DOCUMENT SEGMENT:
┄┄┄┄┄┄

According to the quarterly Pay TV subscriber numbers published by TRAI, the industry that was growing fast, has started to stagnate.
Pay TV in India started over two decades ago via cable, that was analog and unlicensed. Then came DTH, which was digital, licensed by the government with a licence fee of 10 per cent. Subsequently cable, too, was digitised and required a licence, however without any licensc fee, for reasons no one has been able to explain coherently.
While every feature film has to obtain a censor certificate, TV content, because of its volume, is sensibly subjected to self-regulation, basis a code created between the licensor and the broadcasters. Violators are penalised and the engine works well.
As mobile broadband speeds improved, content also became available on-demand. Most content creators and all audiences remained same, yet the same self-regulation rules for content were not extended to OTT. As a result, homes with kids, watch OTT after children are asleep.
While you can watch the same content over DTH, cable or OTT, DTH is licensed, regulated, self-censored and pays licence fee, all rules apply to cable but it doesn’t pay license fee and none of these rules apply to OTT. This is Knot No. 1.
A couple of years ago, the New Tariff Order (NTO) was released, aimed at allowing customers to choose individual channels and bring down their bill, already the lowest in the world.
Prior to this, distribution platforms like cable operators and DTH negotiated fixed payouts with broadcasters, created bundles of content by genre, at prices their customers could afford and served them. Healthy competition ensured fair prices and customers were not inconvenienced.
Under NTO, every channel has a fixed price, decided by the broadcaster, applicable across platforms. Broadcasters provide bundles of channels, comprising many genres, which the distributors further re-bundle. The plan does not recognise the fact that customers watch genres, and not broadcasters. This makes creation of a sensible pack difficult for customers who wish to subscribe to a genre. This is Knot No. 2. Every distribution platform is entitled to the same margin and incentive. Every broadcaster’s incentive plan rewards distribution platforms for reach of their channels, which the broadcasters price, customers choose and the distributors only host and facilitate. This is nothing short of preposterous. This is Knot No. 3.
However, these measures are only applicable to pay TV channels on cable and DTH platforms. Customers can watch some of these channels for free on DD Free Dish, and almost all channels at much lower prices on broadcaster apps via OTT, often before TV. This is Knot No. 4.
The government runs DD Free Dish, a service that carries 20-plus pay TV channels, that subscribers pay for on cable and DTH, in addition to DD, all for free. If entertainment of the masses is that important an objective, wonder why the pay TV category is placed in the high 18 per cent GST bracket. In addition, DTH, which serves the remotest village, where cable can’t reach, is levied a 8 per cent licence fee. This is Knot No. 5.

┄┄┄┄┄┄

DATA SHOWN:
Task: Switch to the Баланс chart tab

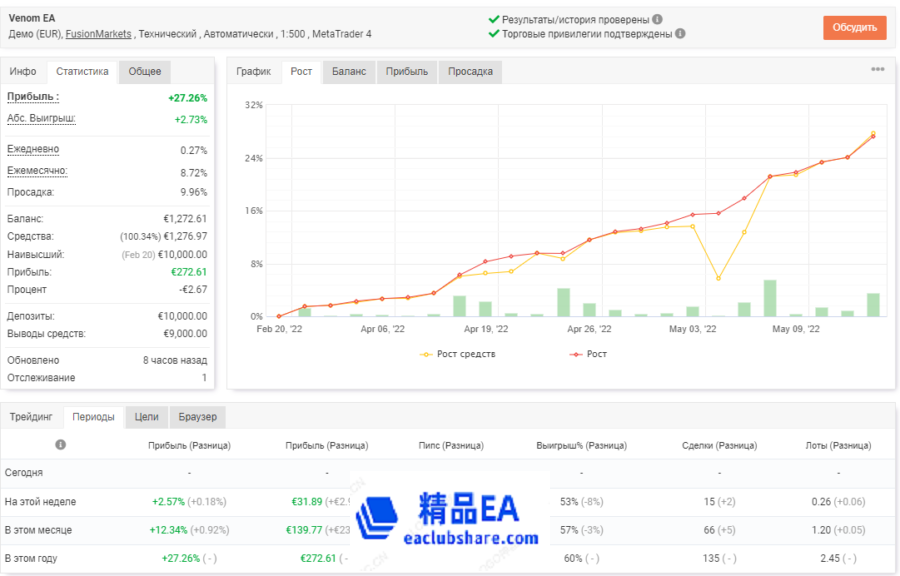Action: pyautogui.click(x=349, y=72)
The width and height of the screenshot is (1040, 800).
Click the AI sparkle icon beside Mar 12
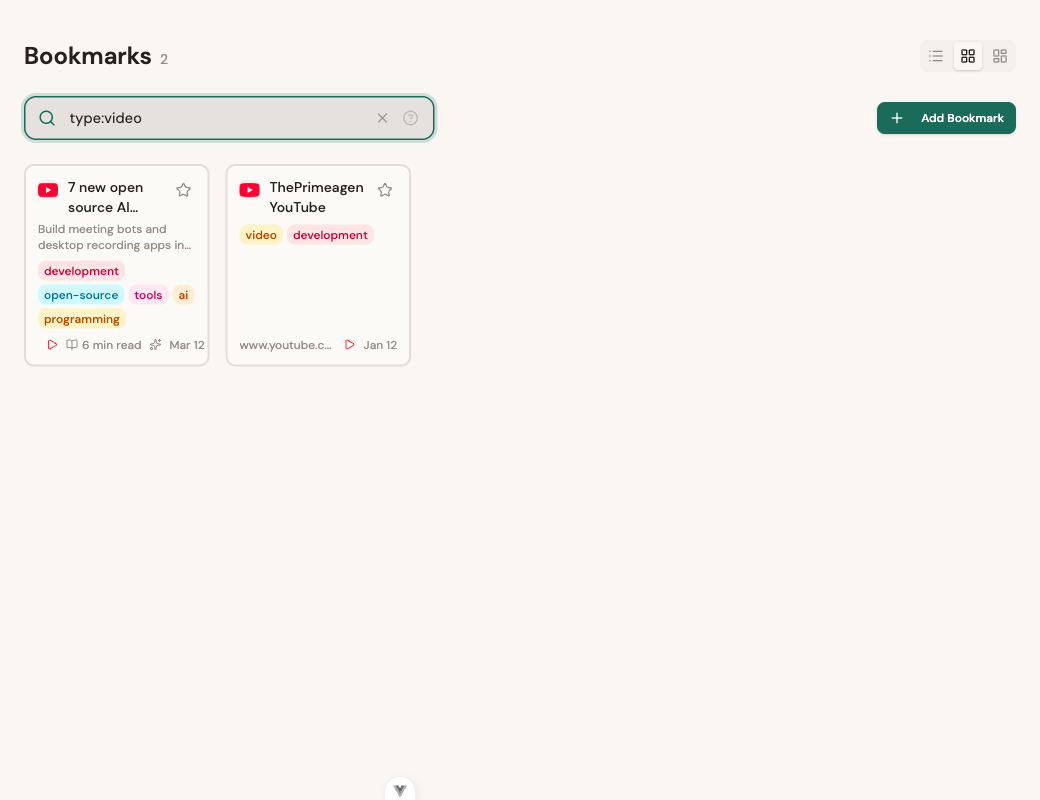click(x=155, y=345)
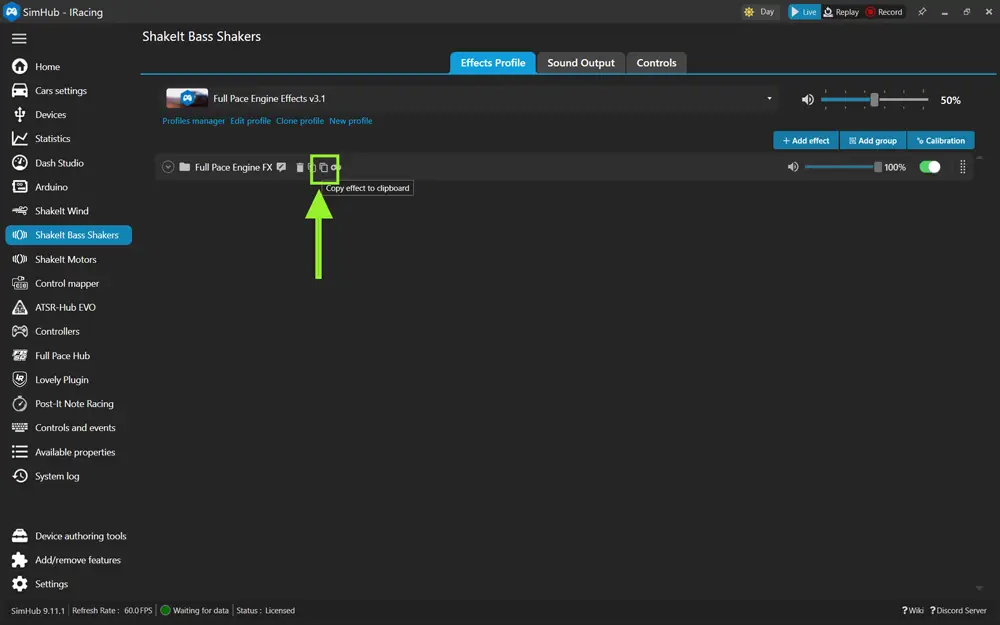Switch to the Controls tab
Screen dimensions: 1000x625
(656, 63)
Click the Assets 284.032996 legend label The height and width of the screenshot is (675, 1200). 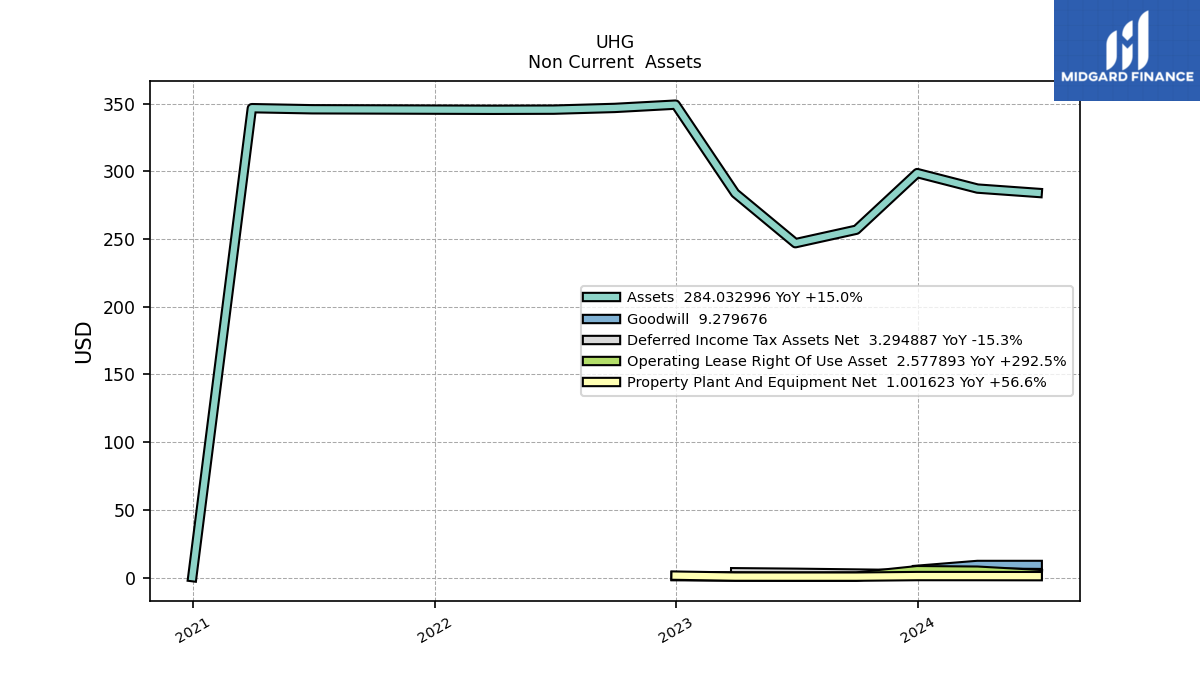pyautogui.click(x=745, y=297)
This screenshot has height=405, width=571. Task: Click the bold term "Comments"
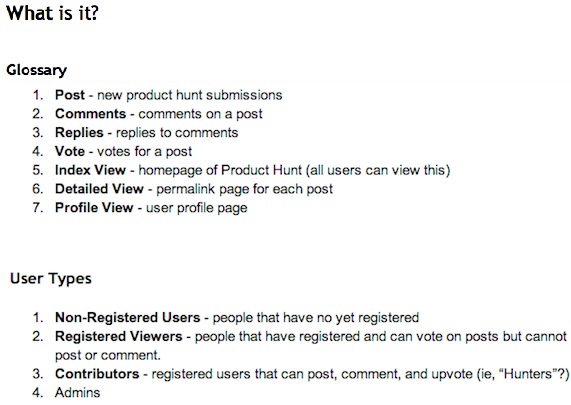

┄┄┄┄┄┄

TASKS TO CARRY OUT:
1. According to the passage on India's pay TV industry, which GST bracket is the pay TV category placed in?
2. From the passage on India's pay TV industry, return verbatim the words starting at "While you can" and ending at "in the world.".

WORKED ANSWERS:
1. The pay TV category is placed in the 18 per cent GST bracket.

2.
While you can watch the same content over DTH, cable or OTT, DTH is licensed, regulated, self-censored and pays licence fee, all rules apply to cable but it doesn’t pay license fee and none of these rules apply to OTT. This is Knot No. 1.
A couple of years ago, the New Tariff Order (NTO) was released, aimed at allowing customers to choose individual channels and bring down their bill, already the lowest in the world.